Results: Mice expressing VPP-substituted rhodopsin had the same severity of degeneration in the presence or absence of Tr(alpha). Unexpectedly, mice expressing Pro347Ser- or Lys296Glu-substituted rhodopsins exhibited faster degeneration on a Tr(alpha)(-/-) background. To test whether the absence of alpha-transducin contributed to degeneration by favoring the formation of stable rhodopsin/arrestin complexes, mutant Pro347Ser(+), Tr(alpha)(-/-) mice lacking arrestin (Arr(-/-)) were analyzed. Rhodopsin/arrestin complexes were found not to contribute to degeneration.

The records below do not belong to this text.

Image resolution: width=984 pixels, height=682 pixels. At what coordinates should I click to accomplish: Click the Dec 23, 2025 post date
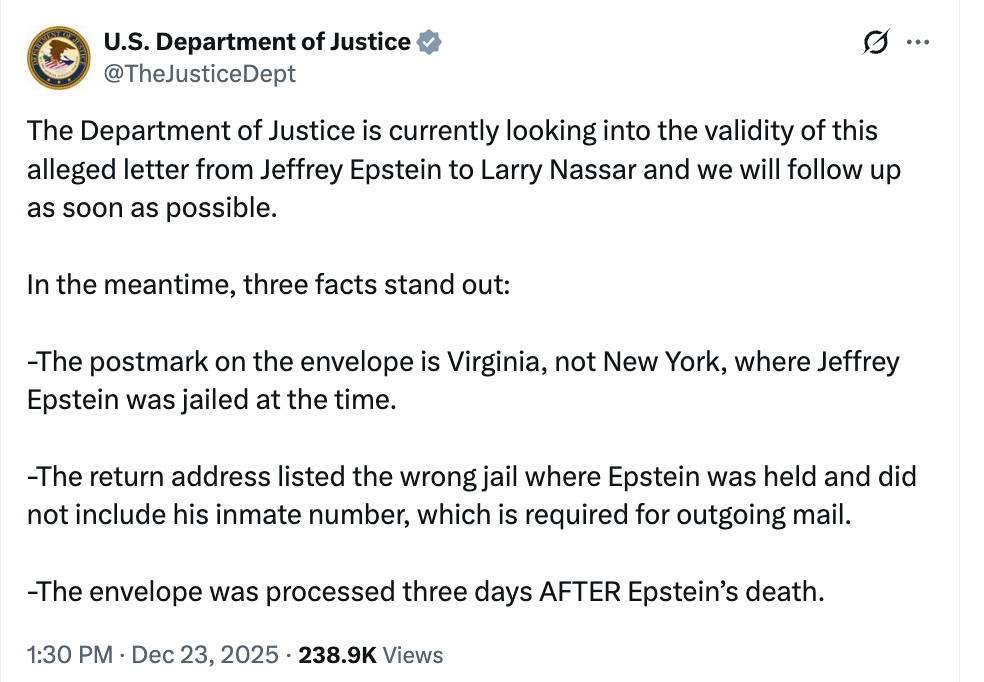(205, 655)
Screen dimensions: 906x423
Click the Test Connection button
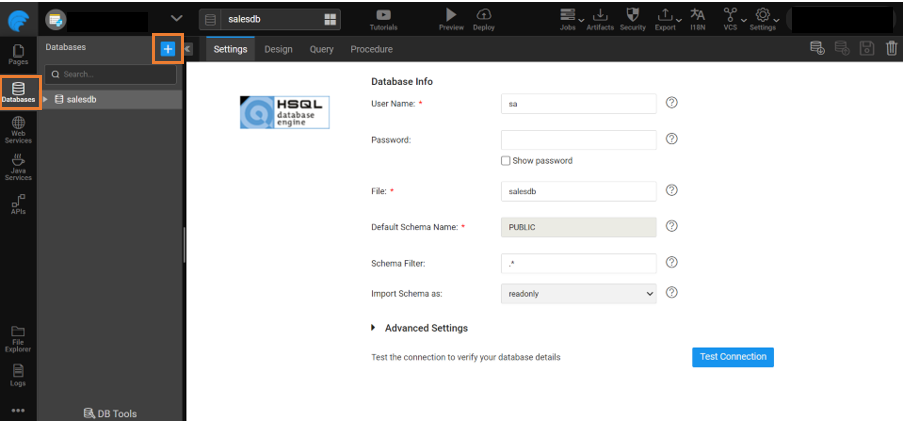tap(732, 357)

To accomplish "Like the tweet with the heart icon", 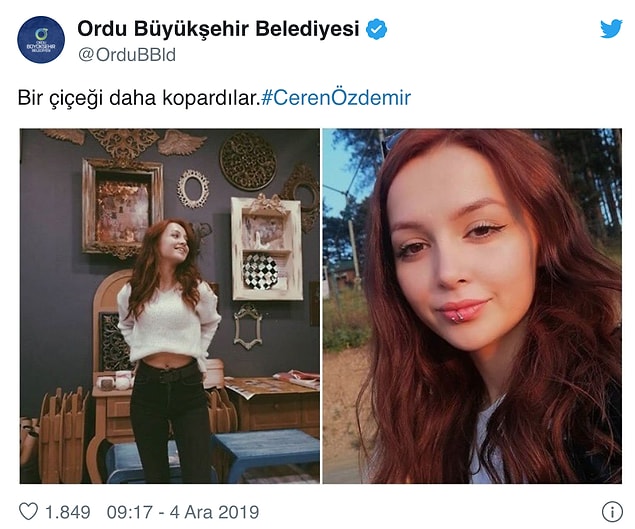I will coord(28,512).
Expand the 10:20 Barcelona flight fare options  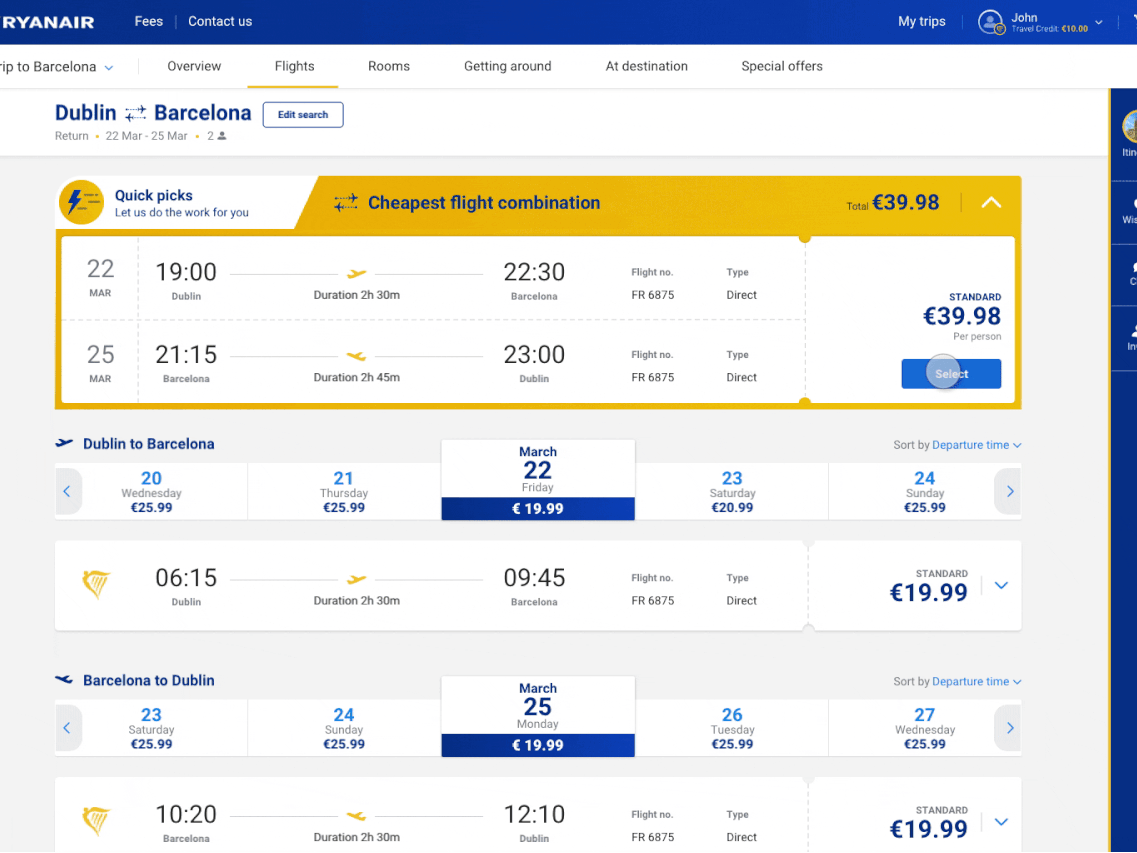pyautogui.click(x=1001, y=822)
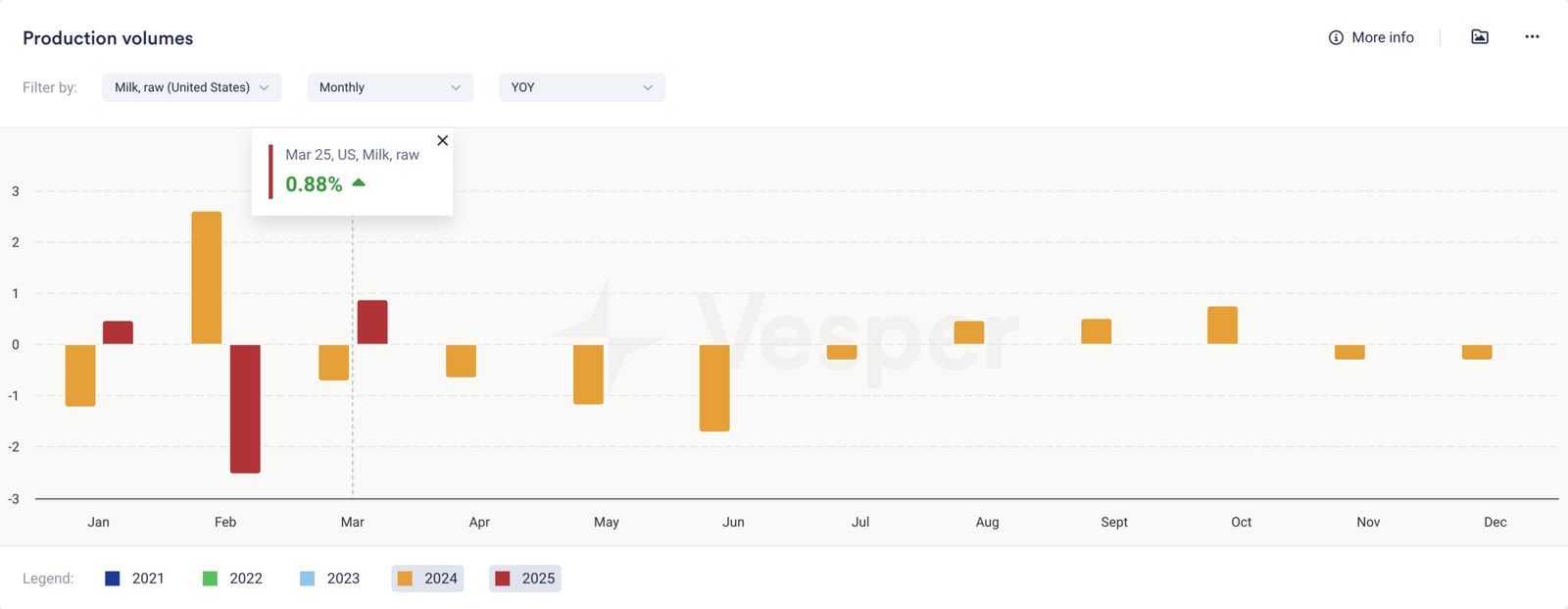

Conclusions: The authors hypothesized that the decay of metarhodopsin to apo-opsin and free all-trans-retinaldehyde is faster with Pro347Ser-substituted rhodopsin than it is with wild-type rhodopsin. Consistent with this, the lipofuscin fluorophores A2PE, A2E, and A2PE-H(2), which form from retinaldehyde, were elevated in Pro347Ser transgenic mice.

Figures

FIGURE 1
FIGURE 1
Comparison of rhodopsin mutant mice on Trα+/+ and Trα−/− genetic backgrounds. (A) Time course of degeneration in Trα+/+ (○) and Trα−/− (△) mice (left); retinal morphology at 3 months (right). (B) VPP, Trα+/+ (○) and VPP, Trα−/− (△) degeneration kinetics (left); retinal morphology at 3-months (right). (C) Lys296Glu, Trα+/+ (○) and Lys296Glu, Trα−/− (△) degeneration kinetics (left); retinal morphology at 3 months (right). (D) Pro347Ser, Trα+/+ (○) and Pro347Ser, Trα−/− (△) degeneration kinetics (left); retinal morphology at 6 months (right). OS, outer segment; IS, inner segment; ONL, outer nuclear layer; INL, inner nuclear layer. n = number of animals sampled at each time point. Scale bar, 10 µm.
FIGURE 2
FIGURE 2
Role of rhodopsin/arrestin complexes in Pro347Ser rhodopsin mutant degeneration. The ONL thickness of 4-month-old Pro347Ser rhodopsin mutant mice in the presence or absence of arrestin and transducin was plotted. The absence of α-transducin or arrestin alone did not contribute to degeneration (compare 3 left columns). Loss of α-transducin in combination with the Pro347Ser rhodopsin mutation produced a statistically significant loss of ONL thickness (columns 4 and 5). The combined loss of α-transducin and arrestin did not protect from degeneration (last column). Error bars show SEM.
FIGURE 3
FIGURE 3
α-transducin stabilizes Pro347Ser metarhodopsin. (A) Retinal morphology of Pro347Ser rhodopsin mutant mice on a Trα+/+ or Trα−/− genetic background reared in cyclic light or dark reared. Pro347Ser, Trα+/+ mice showed similar degrees of degeneration whether reared in cyclic light or darkness. Dark rearing provided protection from degeneration but only in P347S, Trα−/− retinas. (B) Histogram comparing ONL thickness in cyclic light-reared (gray) and dark-reared (black) animals on the Trα+/+ or Trα−/− genetic background. Error bars show SEM. Scale bar, 10 µm.
FIGURE 4
FIGURE 4
Comparison of A2E and A2E-precursor levels in (A) 61-day-old WT mice (gray) and littermate Pro347Ser, Trα+/+ transgenic mice (black) show statistically significant differences for four bis-retinoids. A2E was present at 4.8 versus 1 pmol/eye in Pro347Ser, Trα+/+ and WT mice, respectively. (B) Lipofuscin granule density. Four mice of each genotype were surveyed by measuring square microns of lipofuscin granule per square micron of RPE cytoplasm. P347S mutant mice (black) had a higher density of granules than WT control mice (gray). Error bars represent SD.